== EXERCISE REQUIREMENTS ==
Filter the entries down to the lines holding "computer", then copy those lines.

== AVAILABLE RECORDS ==

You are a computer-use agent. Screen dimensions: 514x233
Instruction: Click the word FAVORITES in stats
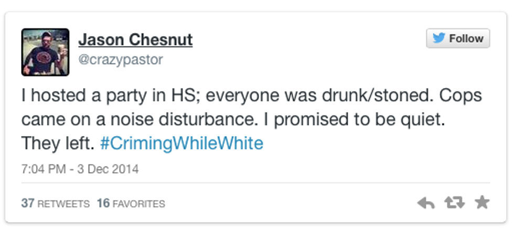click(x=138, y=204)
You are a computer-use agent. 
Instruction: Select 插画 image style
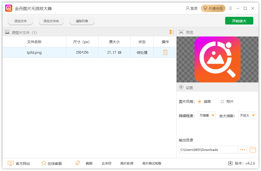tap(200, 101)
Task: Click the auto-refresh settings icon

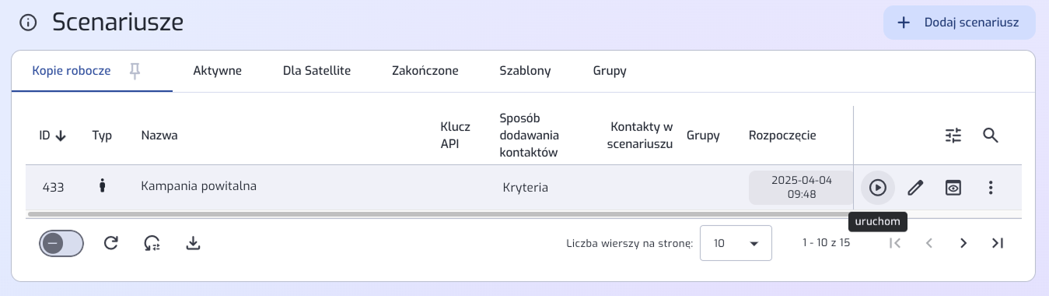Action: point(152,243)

==

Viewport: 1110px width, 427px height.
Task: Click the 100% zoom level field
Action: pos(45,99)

---

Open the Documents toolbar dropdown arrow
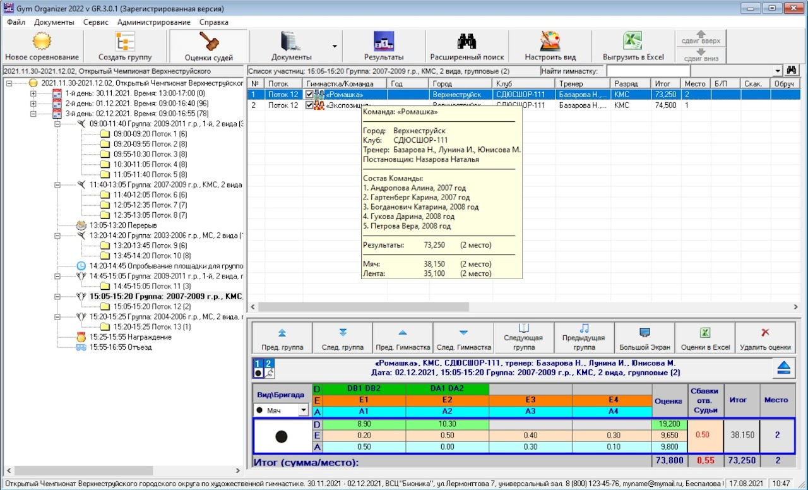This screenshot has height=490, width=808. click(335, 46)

== REPLY TO THE TASK ==
You are a computer-use agent. Screen dimensions: 514x233
You are a computer-use agent. 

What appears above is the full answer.